Saturday, March 19, 2016

Spotlight on Comparative Property Law

Today I will take a momentary break from my commentary on the remaining POTUS candidates to put a spotlight on a conference occurring this weekend at my home institution, Tulane University Law School. This weekend, Tulane is hosting the American Society of Comparative Law’s Younger Comparativists Committee Fifth Annual Global Conference. More than 100 young scholars (young meaning teaching for less than 10 years) from more than 80 institutions around the globe and from 6 different continents (try as I might, I could not find anyone from Antarctica) have descended upon New Orleans this weekend to discuss comparative law. There are 25 concurrent panels running throughout the weekend on topics such as comparative constitutional law, international arbitration, comparative criminal justice and criminal law, human rights, sex and comparative law, teaching comparative law . . . the list goes on and on.

The main plenary panel at the conference is on a topic that blog readers will enjoy: Comparative Property Law. Two of the papers being presented on the panel have been written by scholars from outside the United States who do not get as much advertisement on this blog. Thus, here is a chance to shine some light on the great comparative property law research being done across the globe.

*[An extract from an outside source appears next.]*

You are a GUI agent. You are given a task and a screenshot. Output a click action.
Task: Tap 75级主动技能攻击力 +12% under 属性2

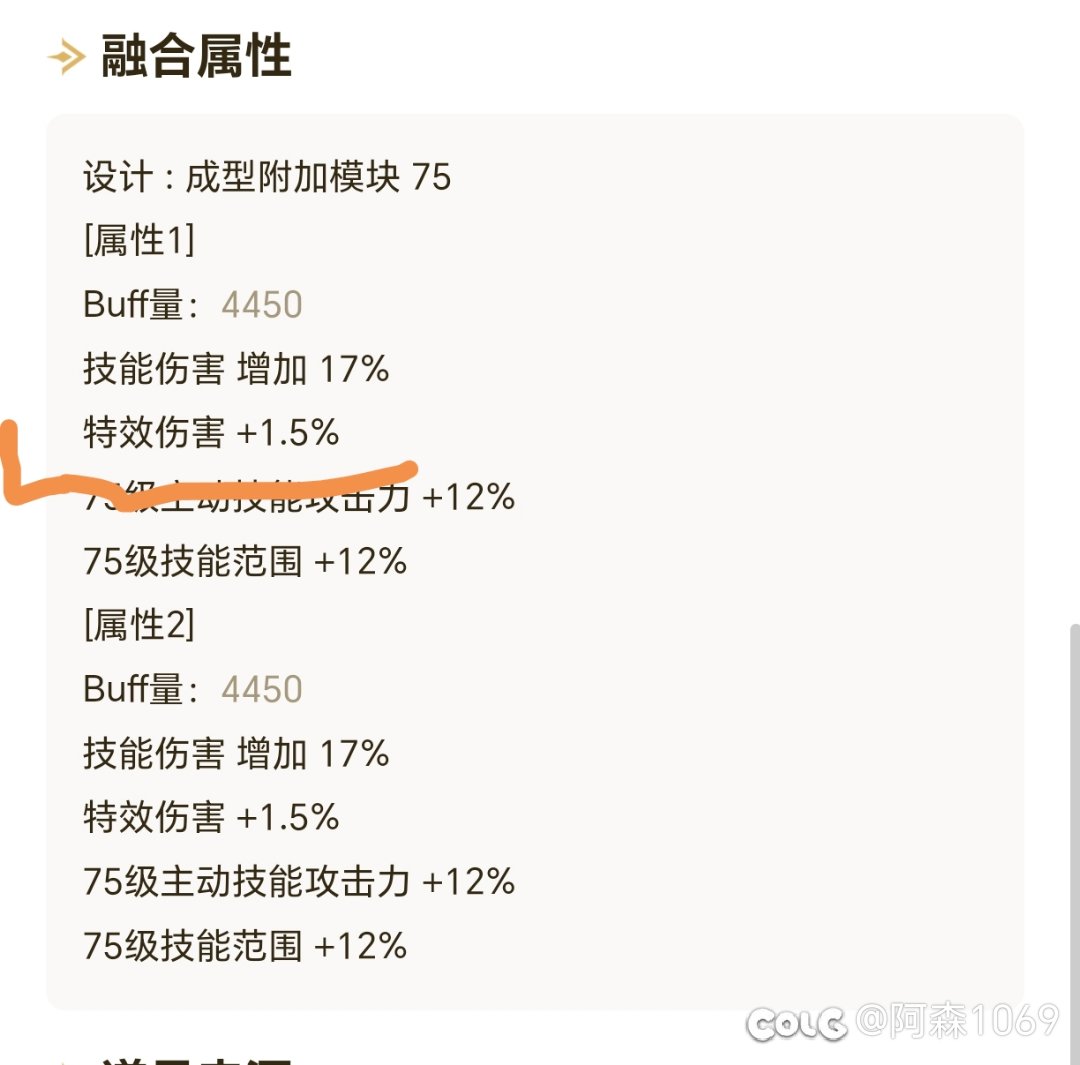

Luigi Bruno (McGill University) is presenting his article today, E Pluribus Unum: Simplifying Complexity in Secured Credit. Luigi writes that as lawmakers recognize the importance of access to credit for development, countries are reforming laws to ease the getting credit process. The global movement towards secured credit legal regimes has had the effect of producing legal harmonization. Luigi notes that most of the literature on the topic thus far has looked at the process of legal harmonization, but his article strives to study the deeper aspect of the legal transplantation phenomenon that has accompanied the global move toward implementing secured credit legal regimes that conform to particular rules. Luigi writes,

This paper proposes to do so by using the concept of cultural specificity of the law as a point of departure to inquire deeper into the phenomenon. By means of a historic, economic and sociologic contextualisation of the birth and development of secured credit laws across legal families this thesis will question if legal transplantation in the field is actually possible. The analysis will then look at some of the possible negative outcomes generated by such practice. In particular, through a detailed reconstruction of reform processes in France, Belgium, Italy and Quebec, the paper will try to show important traits related to the issue at stake – traits that, hopefully, will also lay the foundation for subsequent research.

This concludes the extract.